Australia’s new policy represents a critical step toward protecting children in the twenty-first century.
ustralia has just banned children under the age of 16 from using social media. The move has met some criticism, particularly from companies like Meta (which owns Facebook and Instagram) and TikTok, which will face fines of up to US$32 million if they fail to keep young people off their platforms. But Australia’s new policy represents a critical step toward protecting children in the twenty-first century.
All societies, and the states that serve them, have a responsibility to protect their children from harmful addictions. And addiction is exactly what social media companies are trying to cultivate. As Facebook’s founding president, Sean Parker, revealed in 2017, the process of building the platform was guided by a simple question: “How do we consume as much of [users’] time and conscious attention as possible?” The answer these firms reached lay in “exploiting a vulnerability in human psychology”: the desire for social validation.
Essentially, Parker explained, social media platforms were designed to deliver hits of dopamine, a neurotransmitter that plays a role in addiction, through socially validating likes, comments, views and shares. The more people engage with the platform, the more dopamine hits they receive. The result is a “social validation feedback loop” that keeps users hooked. “God only knows what it’s doing to our children’s brains,” the regretful Parker lamented.
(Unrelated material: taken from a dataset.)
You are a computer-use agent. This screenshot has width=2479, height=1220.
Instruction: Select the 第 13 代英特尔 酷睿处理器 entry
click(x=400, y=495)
Chamath Palihapitiya, another former Facebook executive whose “tremendous guilt” spurred him to speak out against social media, has an idea. “You don’t realize it,” he told an audience at Stanford in 2017, “but you are being programmed.” Deciding how (and how much) to use social media is tantamount to deciding how much “intellectual independence” one is “willing to give up.”
But many users, particularly children, are not equipped to make informed or healthy choices about social media, not least owing to those addictive feedback loops. According to the World Health Organization’s Regional Office for Europe, problematic social media use, characterized by addiction-like symptoms, such as the inability to control usage and feelings of withdrawal when not using, has risen sharply among adolescents, from 7 percent of users in 2018 to 11 percent in 2022. In the United States, the average teenager spends 4.8 hours per day on social media.
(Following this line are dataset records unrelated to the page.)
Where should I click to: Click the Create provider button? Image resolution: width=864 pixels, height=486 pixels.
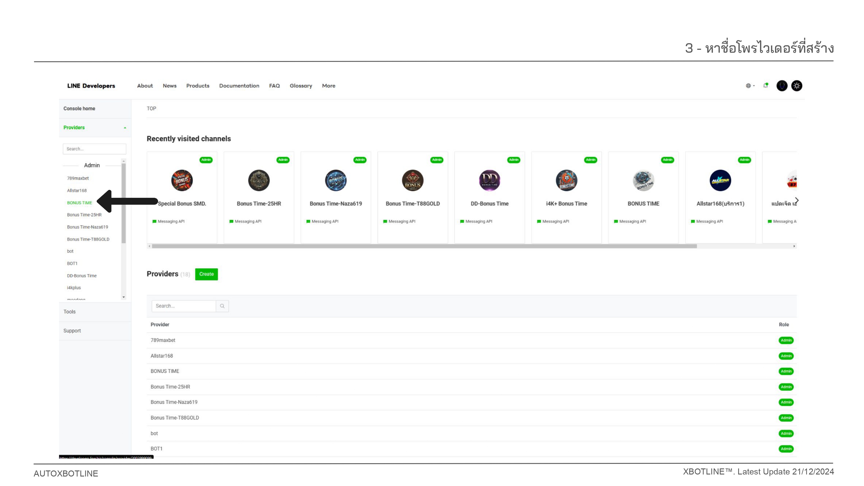tap(206, 274)
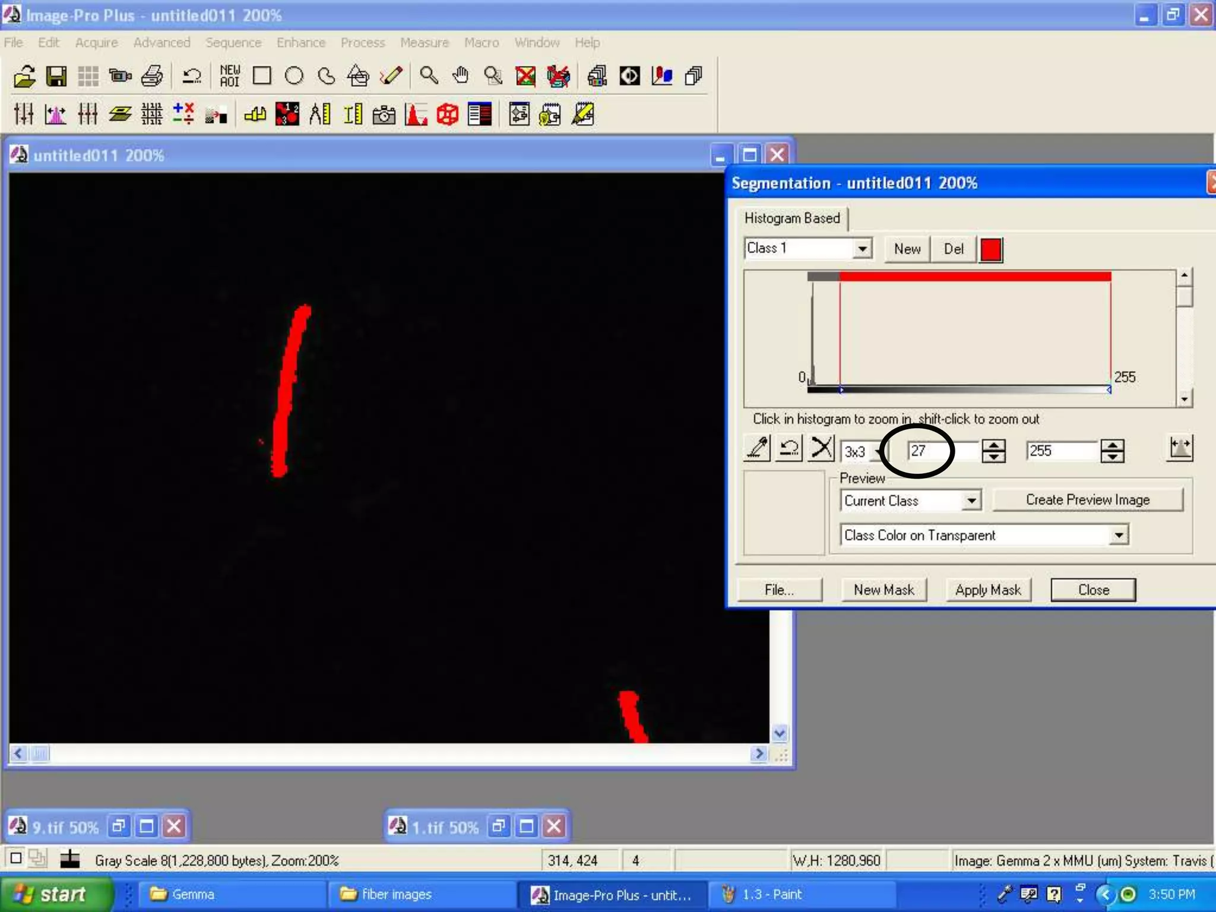Click the red class color swatch
The width and height of the screenshot is (1216, 912).
(x=991, y=249)
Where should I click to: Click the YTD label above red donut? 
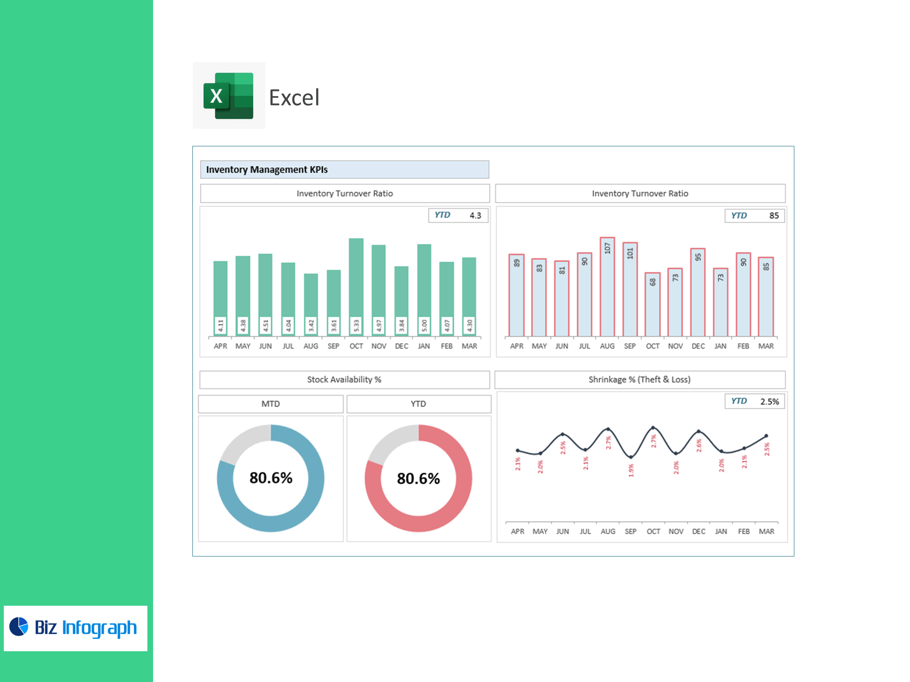[419, 404]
These figures imply serious risks. Adolescents who spend more than three hours per day on social media are twice as likely as their peers to experience anxiety and depression. Social media use is also associated with low self-esteem, bullying and poor academic performance. Evidence suggests that social media has been a key contributor to the uptick in suicide rates among US teens over the last decade.
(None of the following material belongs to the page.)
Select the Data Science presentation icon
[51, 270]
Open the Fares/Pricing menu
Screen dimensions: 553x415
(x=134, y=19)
The WHO has called for “immediate and sustained action to help adolescents turn the tide on potentially damaging social media use.” Even young people themselves are sounding the alarm. In early November, the youth parliament of the canton of Lucerne, Switzerland, petitioned the Cantonal Council of Lucerne to strengthen protections of social media users, not least “addiction prevention”, through “targeted awareness-raising among parents and the public.”